Maybe not. This Global Innovation 1000 study shows that one key thing innovative companies have in common is a culture that supports innovation. However, only half of the companies surveyed have this kind of culture. Wow. Here’s what the study says:
The elements that make up a truly innovative company are many: a focused innovation strategy, a winning overall business strategy, deep customer insight, great talent, and the right set of capabilities to achieve successful execution. More important than any of the individual elements, however, is the role played by corporate culture — the organization’s self-sustaining patterns of behaving, feeling, thinking, and believing — in tying them all together.”
“Yet according to the results of this year’s Global Innovation 1000 study, only about half of all companies say their corporate culture robustly supports their innovation strategy. Moreover, about the same proportion say their innovation strategy is inadequately aligned with their overall corporate strategy. [emphasis mine]“
The report goes on to say that these companies are investing more and more in their research and development departments. Yet, according to the study, R&D spending is not one of the key elements to successful innovation. Why is it that companies like Apple spend less on R&D than their counterparts, and outperform them? One of the reasons might be that their innovation strategy lines up with a corporate culture that actually supports innovation!
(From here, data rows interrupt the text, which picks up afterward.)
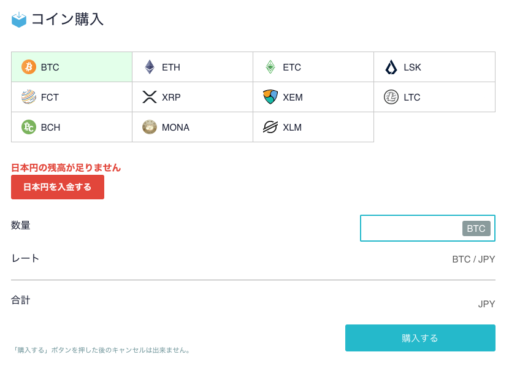Click the Factom striped globe icon

[29, 97]
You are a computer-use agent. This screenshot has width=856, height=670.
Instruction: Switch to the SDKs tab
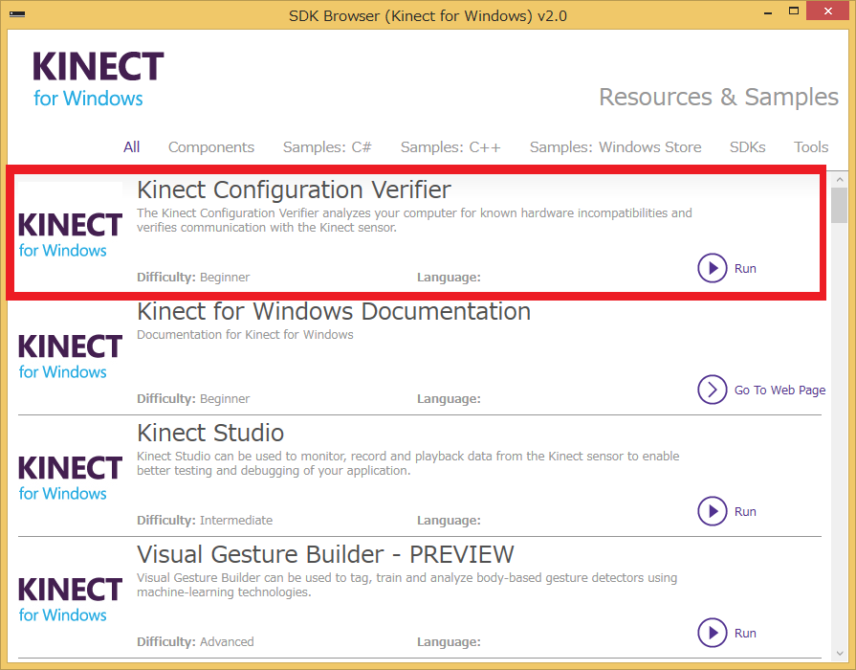(748, 147)
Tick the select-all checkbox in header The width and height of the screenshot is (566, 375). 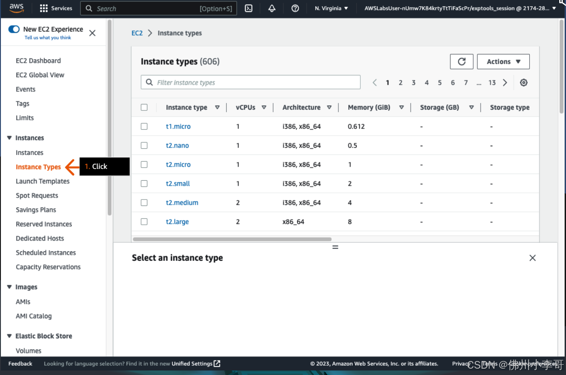click(144, 108)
6 Ways to Create a Corporate Culture of Innovation

Creating the Right Corporate Culture

Work culture is more than just making sure everyone is happy. It’s the key to survival in a fast-paced world. So, how do you create a corporate culture that supports innovation? We believe you have to start with the following basic values and attitudes:

Hierarchy is Horizontal

Management has authority over resources, budget and strategic direction but does not have power over people’s time (when or where they do work).

Leadership Serves

Leadership does not adhere to a management style based on command/control but instead bring out the best in employees through coaching, mentoring, encouraging self-expression and building a sense of community and joint ownership (Servant Leadership is a popular leadership model developed by Robert K. Greenleaf in 1970).  This leadership style cannot exist in a paternalistic structure.

Time is Powerless

The measure of success is not governed by the adherence to or focus on the traditional workweek ruled by a time-clock.

Orientation is Organizational

Employees are free to work across boundaries, and are encouraged to share and develop ideas outside of departmental structures.

Results are King (no one is entitled)

Motivation is driven by achieving outcomes, and is less about achieving status or position.
Whether your a small or large company learning to create a corporate culture of innovation requires the right mix of all these attributes.  Do you think your company’s strategy for innovation lines up with the work culture? Tell us about it in the comments.